• _WORK REQUIRED_: Would you return the data exactly as given, except for its pictures?

(MATERIAL PROVIDED Opens)

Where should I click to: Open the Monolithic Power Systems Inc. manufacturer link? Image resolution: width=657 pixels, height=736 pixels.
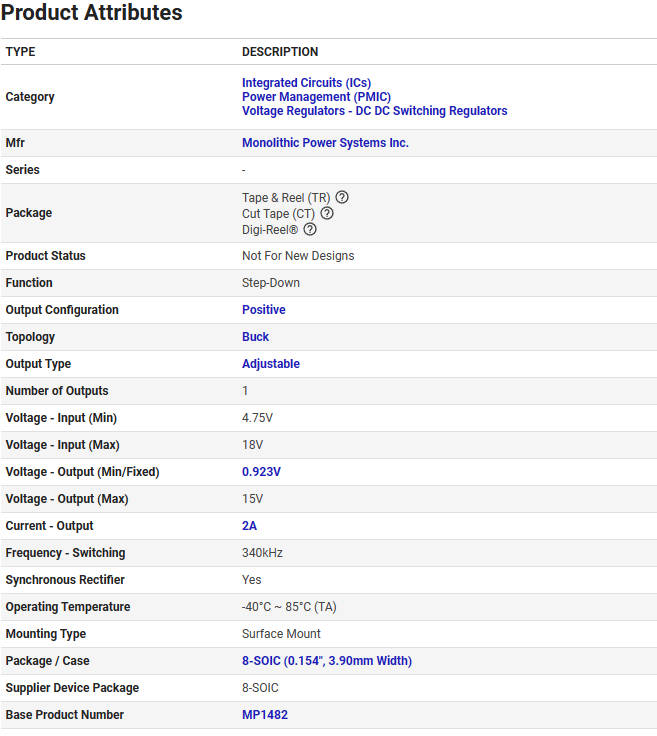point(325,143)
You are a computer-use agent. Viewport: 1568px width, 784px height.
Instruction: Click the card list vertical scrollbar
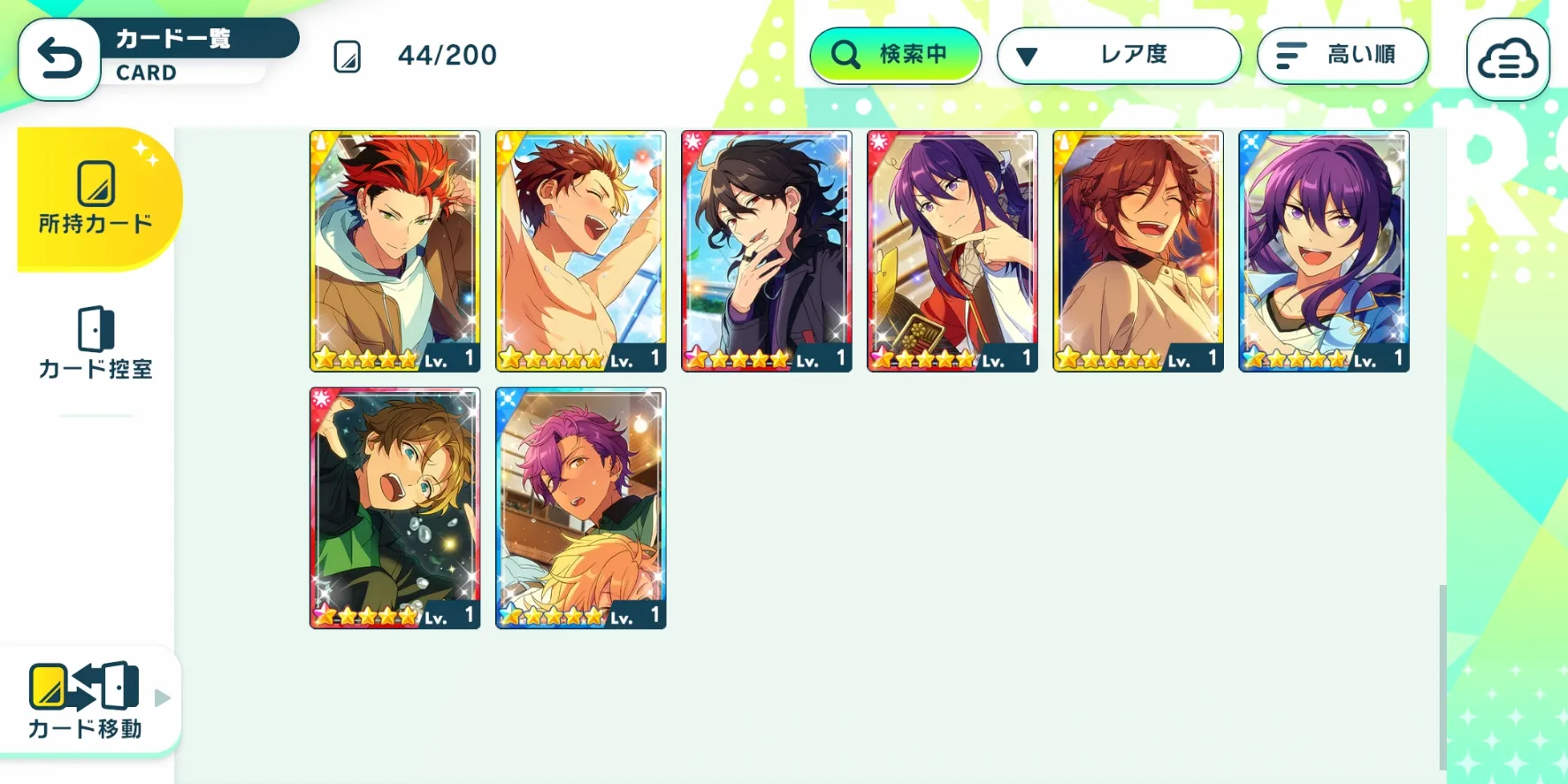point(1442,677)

(MATERIAL PROVIDED Closes)

• _ANSWER SECTION_:
Where should I click to: Open the Monolithic Power Systems Inc. manufacturer link? Image resolution: width=657 pixels, height=736 pixels.
point(325,143)
You are a computer-use agent. Viewport: 1568px width, 784px height.
Instruction: Click the card list vertical scrollbar
point(1442,677)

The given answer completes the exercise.